Here are some hints:

* The random sample is drawn from a _continuous_ distribution, so you will produce a "binned" histogram for the empirical distribution. You learned about these in the [previous programming assignment](https://github.com/jmyers7/stats-book-materials/blob/main/programming-assignments/assignment_03.ipynb).

* Use $20$ bins for your histogram and set the edge color of the rectangles to black by passing in the parameter `ec='black'`. Set the opacity by passing in `alpha=0.2`.

* Plot the true density of $Z$ over the interval $[-3,3]$.

In [None]:
# ENTER YOUR CODE IN THIS CELL



We also learned in the [previous programming assignment](https://github.com/jmyers7/stats-book-materials/blob/main/programming-assignments/assignment_03.ipynb) how to compute empirical (or sample) means, variances, and standard deviations.
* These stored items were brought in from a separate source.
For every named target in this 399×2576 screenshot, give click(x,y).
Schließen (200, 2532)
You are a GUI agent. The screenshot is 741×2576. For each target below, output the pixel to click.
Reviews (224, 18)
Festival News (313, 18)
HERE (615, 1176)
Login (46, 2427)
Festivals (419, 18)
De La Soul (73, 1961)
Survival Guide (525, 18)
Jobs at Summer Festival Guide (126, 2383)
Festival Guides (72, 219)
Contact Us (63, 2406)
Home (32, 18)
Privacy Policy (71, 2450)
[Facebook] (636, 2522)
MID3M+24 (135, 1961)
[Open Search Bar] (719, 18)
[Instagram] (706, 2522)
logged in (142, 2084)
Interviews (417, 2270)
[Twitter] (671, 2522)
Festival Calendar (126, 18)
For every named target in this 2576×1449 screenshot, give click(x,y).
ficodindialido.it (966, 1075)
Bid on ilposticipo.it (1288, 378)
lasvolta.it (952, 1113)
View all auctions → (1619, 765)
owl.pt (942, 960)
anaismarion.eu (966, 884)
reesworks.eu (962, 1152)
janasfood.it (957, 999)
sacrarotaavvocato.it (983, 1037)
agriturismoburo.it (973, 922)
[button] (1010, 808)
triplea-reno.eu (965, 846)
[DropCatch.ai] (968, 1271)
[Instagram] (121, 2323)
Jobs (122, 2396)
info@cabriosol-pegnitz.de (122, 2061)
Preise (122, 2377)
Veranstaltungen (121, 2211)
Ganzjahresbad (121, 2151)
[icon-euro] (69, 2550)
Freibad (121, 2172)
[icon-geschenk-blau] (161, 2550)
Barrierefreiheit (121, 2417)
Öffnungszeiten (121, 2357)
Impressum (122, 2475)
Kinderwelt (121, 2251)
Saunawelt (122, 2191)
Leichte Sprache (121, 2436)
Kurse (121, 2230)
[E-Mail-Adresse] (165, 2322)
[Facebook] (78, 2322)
Remember, these are supposed to be approximations to the _true_ means, variances, and standard deviations.

Well, we know that the mean of $Z\sim N(0,1^2)$ is $0$, while its variance and standard deviation are both $1$. In the next code block, compute the empirical mean of `sample`. Save your answer into the variable `mean`, and be sure to print it out to make sure it is close to $0$.

In [None]:
# ENTER YOUR CODE IN THIS CELL



In [None]:
# Autograder cell. Do NOT alter or delete this cell.


Now, compute the empirical standard deviation of `sample`. Save your answer into the variable `sd`, and make sure to print it out to check that it is close to $1$.

In [None]:
# ENTER YOUR CODE IN THIS CELL



In [None]:
# Autograder cell. Do NOT alter or delete this cell.